A 49-year-old man with long-standing alcohol misuse is brought to hospital because of worsening confusion. He is drowsy but rousable, walks with a broad-based unsteady gait, and has horizontal nystagmus. There is no history of head injury and no focal limb weakness.

Which brain MRI finding is most characteristic of the likely diagnosis?

a. Chronic frontal lobe volume loss
b. Communicating hydrocephalus
c. Enhancement of the mamillary bodies
d. Acute pontine infarction
e. Thin bilateral subdural collections

Answer

c. Enhancement of the mamillary bodies

Detailed explanation

This patient has Wernicke’s encephalopathy, caused by thiamine/vitamin B1 deficiency. The key clinical clues are:

  1. Alcohol misuse or alcoholic liver disease
  2. Confusion/encephalopathy
  3. Ataxia, especially gait ataxia
  4. Ocular signs, especially nystagmus or ophthalmoplegia

The classic triad is:

Confusion + ataxia + ophthalmoplegia/nystagmus

However, the full triad is not always present, so Wernicke’s encephalopathy must be suspected early in any malnourished or alcohol-dependent patient with acute confusion or gait/eye movement abnormalities.

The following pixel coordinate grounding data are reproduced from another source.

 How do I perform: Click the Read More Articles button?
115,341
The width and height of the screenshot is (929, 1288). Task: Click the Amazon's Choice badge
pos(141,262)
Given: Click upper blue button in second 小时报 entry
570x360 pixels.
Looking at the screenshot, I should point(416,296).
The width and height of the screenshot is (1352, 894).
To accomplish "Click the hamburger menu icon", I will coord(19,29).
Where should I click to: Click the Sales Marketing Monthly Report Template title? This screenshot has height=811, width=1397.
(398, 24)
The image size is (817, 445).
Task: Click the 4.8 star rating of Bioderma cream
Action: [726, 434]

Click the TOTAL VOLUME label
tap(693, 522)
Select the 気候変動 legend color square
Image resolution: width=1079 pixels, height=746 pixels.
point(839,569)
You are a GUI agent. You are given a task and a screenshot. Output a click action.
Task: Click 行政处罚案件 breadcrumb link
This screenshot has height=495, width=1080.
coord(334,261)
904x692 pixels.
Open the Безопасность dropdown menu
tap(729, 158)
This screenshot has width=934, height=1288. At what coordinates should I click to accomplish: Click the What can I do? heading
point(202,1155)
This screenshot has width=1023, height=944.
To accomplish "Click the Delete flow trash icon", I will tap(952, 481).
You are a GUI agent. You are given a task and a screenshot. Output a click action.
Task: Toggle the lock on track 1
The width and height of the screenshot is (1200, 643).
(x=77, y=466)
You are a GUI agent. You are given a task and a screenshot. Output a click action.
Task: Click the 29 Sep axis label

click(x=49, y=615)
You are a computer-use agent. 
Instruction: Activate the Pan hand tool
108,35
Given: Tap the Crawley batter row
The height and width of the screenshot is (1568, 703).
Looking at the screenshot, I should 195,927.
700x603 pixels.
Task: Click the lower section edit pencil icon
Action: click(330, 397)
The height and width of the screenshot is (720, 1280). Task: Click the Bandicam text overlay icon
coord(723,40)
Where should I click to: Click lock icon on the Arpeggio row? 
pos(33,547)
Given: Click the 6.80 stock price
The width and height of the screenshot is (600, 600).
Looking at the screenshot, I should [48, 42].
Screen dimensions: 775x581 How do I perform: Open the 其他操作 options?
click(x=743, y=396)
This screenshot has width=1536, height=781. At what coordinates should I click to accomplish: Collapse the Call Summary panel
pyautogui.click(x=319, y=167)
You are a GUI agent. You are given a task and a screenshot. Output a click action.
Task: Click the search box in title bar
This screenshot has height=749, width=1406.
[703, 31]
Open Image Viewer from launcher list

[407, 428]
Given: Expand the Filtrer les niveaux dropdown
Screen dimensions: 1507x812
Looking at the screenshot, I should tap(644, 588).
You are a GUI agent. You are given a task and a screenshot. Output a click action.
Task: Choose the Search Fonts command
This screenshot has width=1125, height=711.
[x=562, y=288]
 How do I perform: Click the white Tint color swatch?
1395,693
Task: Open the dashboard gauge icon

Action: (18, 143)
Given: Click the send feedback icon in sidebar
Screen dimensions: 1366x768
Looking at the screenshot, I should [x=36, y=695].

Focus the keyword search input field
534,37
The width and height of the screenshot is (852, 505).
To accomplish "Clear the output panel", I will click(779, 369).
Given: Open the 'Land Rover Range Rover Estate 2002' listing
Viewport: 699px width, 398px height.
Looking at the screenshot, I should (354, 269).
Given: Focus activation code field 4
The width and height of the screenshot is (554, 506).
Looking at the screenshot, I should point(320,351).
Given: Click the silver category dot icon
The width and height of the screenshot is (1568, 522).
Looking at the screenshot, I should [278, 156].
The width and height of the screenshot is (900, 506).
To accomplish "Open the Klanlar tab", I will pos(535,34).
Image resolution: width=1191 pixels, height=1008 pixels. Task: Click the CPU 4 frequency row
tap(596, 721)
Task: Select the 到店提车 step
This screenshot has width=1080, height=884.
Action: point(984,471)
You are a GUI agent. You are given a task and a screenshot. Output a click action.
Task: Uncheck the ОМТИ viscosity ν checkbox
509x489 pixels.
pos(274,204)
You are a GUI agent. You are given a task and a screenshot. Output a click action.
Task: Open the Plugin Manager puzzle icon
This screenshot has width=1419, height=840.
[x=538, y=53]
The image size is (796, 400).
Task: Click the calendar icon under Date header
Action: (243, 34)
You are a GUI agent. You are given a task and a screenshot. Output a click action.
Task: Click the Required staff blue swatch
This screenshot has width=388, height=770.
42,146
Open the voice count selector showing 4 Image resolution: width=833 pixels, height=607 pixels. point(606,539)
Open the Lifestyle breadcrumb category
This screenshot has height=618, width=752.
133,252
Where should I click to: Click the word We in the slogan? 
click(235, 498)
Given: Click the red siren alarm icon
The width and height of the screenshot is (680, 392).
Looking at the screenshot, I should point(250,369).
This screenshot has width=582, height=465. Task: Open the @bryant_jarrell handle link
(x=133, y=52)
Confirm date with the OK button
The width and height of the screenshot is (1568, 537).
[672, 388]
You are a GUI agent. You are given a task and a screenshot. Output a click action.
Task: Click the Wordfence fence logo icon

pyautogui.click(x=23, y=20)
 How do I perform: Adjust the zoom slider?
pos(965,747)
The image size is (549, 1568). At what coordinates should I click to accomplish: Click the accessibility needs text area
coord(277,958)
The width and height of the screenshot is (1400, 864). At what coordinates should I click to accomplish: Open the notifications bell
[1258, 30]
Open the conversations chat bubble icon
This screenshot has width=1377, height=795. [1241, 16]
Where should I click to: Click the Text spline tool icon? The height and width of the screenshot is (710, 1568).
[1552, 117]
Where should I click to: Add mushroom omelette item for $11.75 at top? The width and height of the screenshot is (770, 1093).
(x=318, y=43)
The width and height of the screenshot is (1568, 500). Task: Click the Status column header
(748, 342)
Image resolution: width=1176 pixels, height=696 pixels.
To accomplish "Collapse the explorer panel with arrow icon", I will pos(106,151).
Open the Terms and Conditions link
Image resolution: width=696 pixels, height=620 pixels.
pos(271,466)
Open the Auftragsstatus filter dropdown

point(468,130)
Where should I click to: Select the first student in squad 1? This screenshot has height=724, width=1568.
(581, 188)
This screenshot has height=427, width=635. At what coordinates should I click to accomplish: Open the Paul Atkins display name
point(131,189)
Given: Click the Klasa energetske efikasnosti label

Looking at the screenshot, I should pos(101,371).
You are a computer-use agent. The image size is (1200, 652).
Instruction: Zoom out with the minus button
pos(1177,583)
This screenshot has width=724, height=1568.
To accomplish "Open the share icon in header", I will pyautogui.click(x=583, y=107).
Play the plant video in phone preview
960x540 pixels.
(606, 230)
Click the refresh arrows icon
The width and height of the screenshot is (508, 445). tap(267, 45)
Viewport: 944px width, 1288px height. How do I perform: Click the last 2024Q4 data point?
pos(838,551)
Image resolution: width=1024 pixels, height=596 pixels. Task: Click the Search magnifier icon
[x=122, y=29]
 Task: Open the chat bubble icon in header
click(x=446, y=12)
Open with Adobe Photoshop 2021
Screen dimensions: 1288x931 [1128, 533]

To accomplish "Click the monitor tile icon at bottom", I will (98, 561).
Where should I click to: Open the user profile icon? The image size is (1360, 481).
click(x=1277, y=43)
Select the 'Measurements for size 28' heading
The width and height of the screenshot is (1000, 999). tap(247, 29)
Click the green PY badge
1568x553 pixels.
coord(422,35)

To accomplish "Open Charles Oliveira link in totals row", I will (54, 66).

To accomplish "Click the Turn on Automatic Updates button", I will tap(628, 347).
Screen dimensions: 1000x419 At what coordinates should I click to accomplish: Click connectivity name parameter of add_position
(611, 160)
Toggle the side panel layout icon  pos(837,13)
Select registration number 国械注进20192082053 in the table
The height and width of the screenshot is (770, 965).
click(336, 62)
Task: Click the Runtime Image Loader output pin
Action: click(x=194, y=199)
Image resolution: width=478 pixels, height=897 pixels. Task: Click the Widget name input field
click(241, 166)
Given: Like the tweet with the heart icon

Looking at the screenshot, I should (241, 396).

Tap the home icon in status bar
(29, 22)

The most specific MRI finding among the options is enhancement of the mamillary bodies. In Wernicke’s encephalopathy, thiamine deficiency causes brain lesions particularly around metabolically active periventricular structures, including:

  • Mamillary bodies
  • Medial thalami
  • Periaqueductal grey matter
  • Tectal plate
  • Walls of the third and fourth ventricles

The mamillary bodies are classically involved. MRI may show high T2/FLAIR signal and/or contrast enhancement in these regions. Mamillary body enhancement is relatively specific, although MRI sensitivity is imperfect, so a normal MRI does not exclude Wernicke’s encephalopathy.

Why the other options are wrong

a. Chronic frontal lobe volume loss
Alcohol dependence may be associated with cerebral atrophy, but this is a chronic nonspecific finding. It does not explain the acute triad of confusion, ataxia, and nystagmus.

b. Communicating hydrocephalus
Hydrocephalus can cause gait disturbance and cognitive change, but the history here strongly points to thiamine deficiency. Nystagmus and acute encephalopathy in an alcohol-dependent patient are much more suggestive of Wernicke’s encephalopathy.

d. Acute pontine infarction
A brainstem stroke can cause eye movement problems and ataxia, but it would usually produce focal neurological signs such as diplopia, dysarthria, weakness, sensory loss, or cranial nerve findings. It would not classically cause the Wernicke triad in an alcoholic patient.

e. Thin bilateral subdural collections
Alcohol-dependent patients are at increased risk of subdural haematoma because of falls, trauma, and cerebral atrophy stretching bridging veins. However, the absence of trauma and the presence of confusion, broad-based gait, and nystagmus make Wernicke’s encephalopathy more likely.

Key exam point

In an alcoholic or malnourished patient with confusion + ataxia + nystagmus/ophthalmoplegia, think:

Wernicke’s encephalopathy → thiamine deficiency → mamillary body involvement → urgent IV thiamine.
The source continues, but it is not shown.